- Selected text -
Thoughts on PVA

   Understanding a PVA bond requires that we distinguish between its adhesive strength and its cohesive strength.  Its adhesive strength is the force with which it attaches itself to a substrate, such as paper, board or cloth.  In bookbinding for a glue to be successful it must adhere to both the paper substrate and any liners used to reinforce the spine. Ideally the strength of adhesion should be greater than any stress that is exerted on the joint between glue and substrate. If this is so then a glue is sufficiently adhesive.  However, PVAs do more than adhere two substrates to each other.  PVA forms a film between the substrates. This film has its own characteristics. If the film itself fails, the joint will fail.  The internal strength of the film is its cohesive strength.  The greater the cohesive strength the greater the force required to separate the film.  Though I am not an adhesive scientist, my observations indicate an inverse relationship between cohesive strength of a PVA and its elasticity: the more elastic a PVA the lower its cohesive strength.  The distinction between highly cohesive and highly elastic PVA can be described tactilely as PVAs  that form a hard film (high cohesive strength) and PVAs that form a soft film (high elasticity). 

   These distinctions appear to be moot when gluing paper or cloth to board (but on close examination, they may not) but they may be quite significant when glue is used on the spine of a book or the joint area where the PVA  assumes a structural role beyond simply that of sticking two materials together. I  have found that most PVAs I have worked offer sufficient adhesion for binding purposes.  It is their cohesive/elastic properties that tend to be most significant.

Reflections on the Glue Line

 Pull and Peel

      Pull is stress applied evenly across the entirety of the glue joint and parallel to the glue joint. Peel is stress applied to and concentrated on the edge of the glue line.  (see illustration to the right). Peel represents the stress we would normally associate with removing a piece of pressure sensitive tape from a surface. We start at one end and we lift and pull back toward the other end exerting stress at the joint between the tape already lifted and the tape still attached. This approach to tape removal divides and conquers the tape's resistance to removal.  If we pull the tape parallel to the glue line the stress distributes across the entire glued joint.  Such would be the case if we apply a length of our pressure sensitive tape to a tabletop with a tab hanging off the edge.  If we pulled this extended tab parallel to the desktop (as shown in the illustration) the tape will be almost impossible to remove.  Chances are that the tape itself will break before the glue line fails. 

   A pull stress maximizes the effectiveness of a glue joint while peel stress minimizes it.  Wherever possible we should design to a glue joint's pulling strength rather than its weaker peeling strength.  This, however, is not always easy to do. Sometimes we simply have to deal with  a peeling stress.  The joint area between the board and the spine is frequently subject to  a peeling stress as is the super to textblock.  We will also see that the page to page joint in a fan-glued binding can be subject to either peel or pull stress.

- Given material -
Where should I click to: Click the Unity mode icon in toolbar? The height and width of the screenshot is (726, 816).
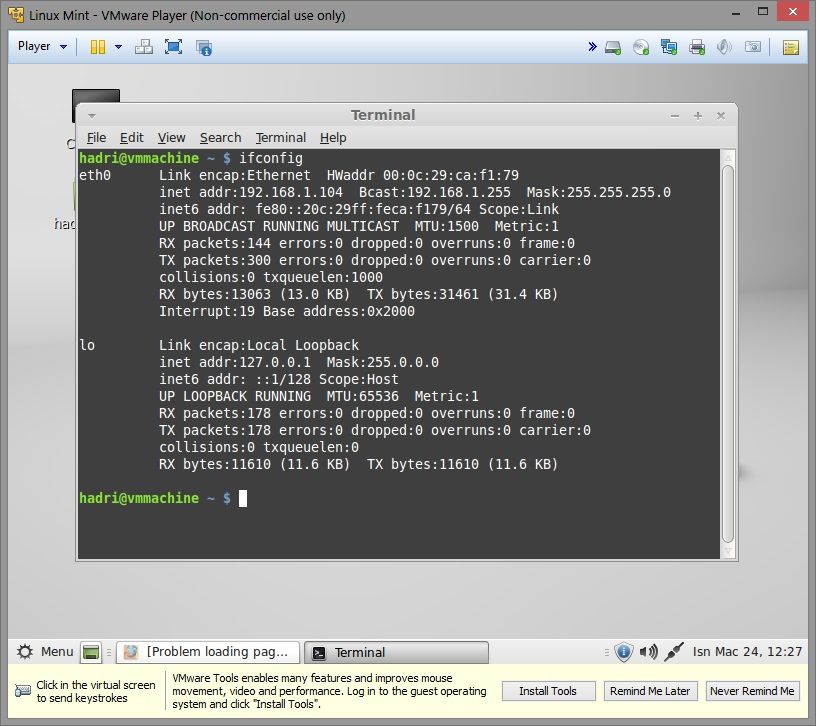(204, 47)
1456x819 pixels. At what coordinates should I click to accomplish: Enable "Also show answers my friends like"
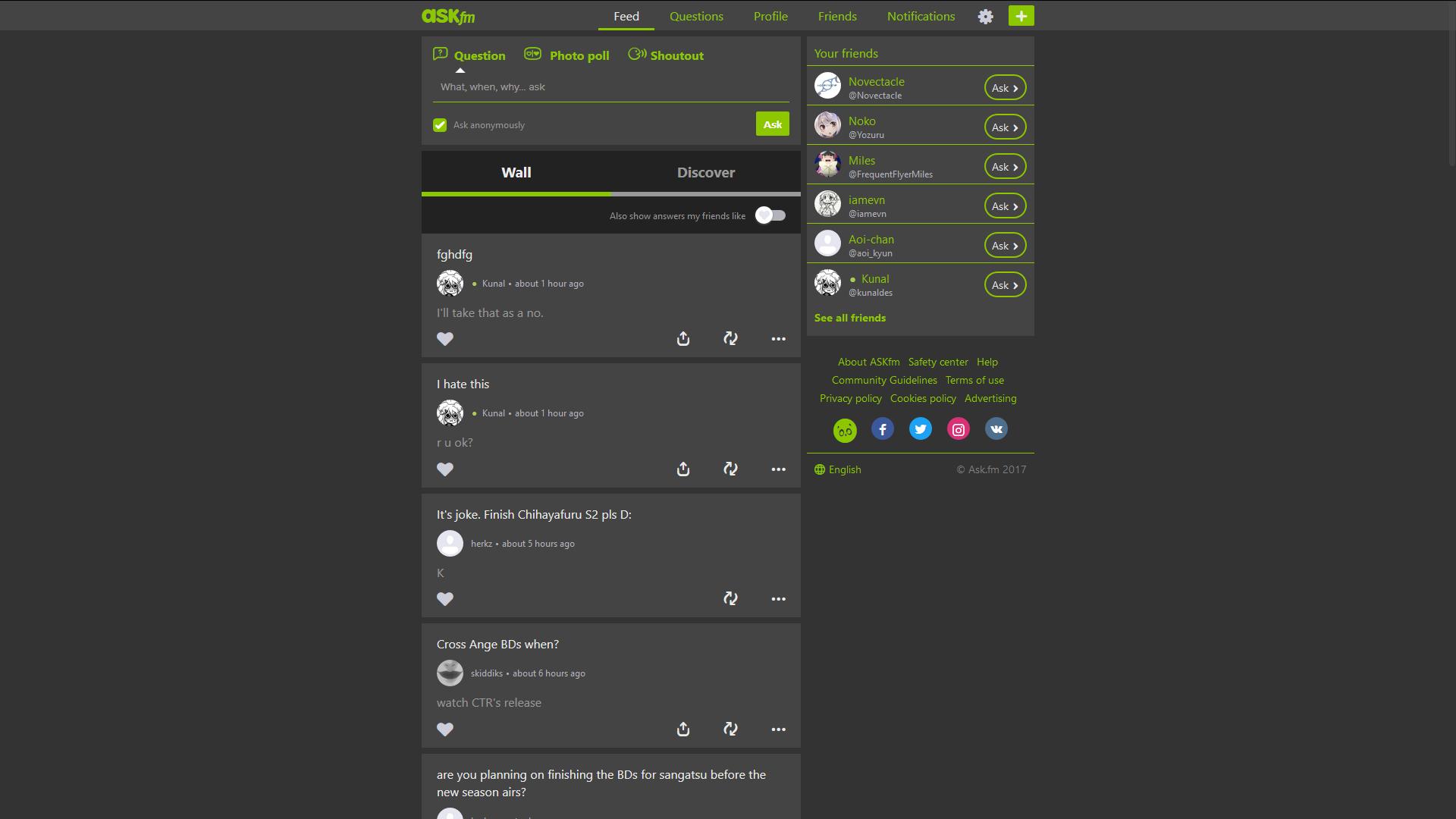[769, 215]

- Set of tasks -
1. From the PVA text, return the passage that opens with the words containing "These distinctions appear" and closes with "be most significant.".
2. Name the substrates that the PVA text gives as examples in its sentence defining adhesive strength.

- Answers for the exercise -
1.
These distinctions appear to be moot when gluing paper or cloth to board (but on close examination, they may not) but they may be quite significant when glue is used on the spine of a book or the joint area where the PVA  assumes a structural role beyond simply that of sticking two materials together. I  have found that most PVAs I have worked offer sufficient adhesion for binding purposes.  It is their cohesive/elastic properties that tend to be most significant.

2. paper, board, cloth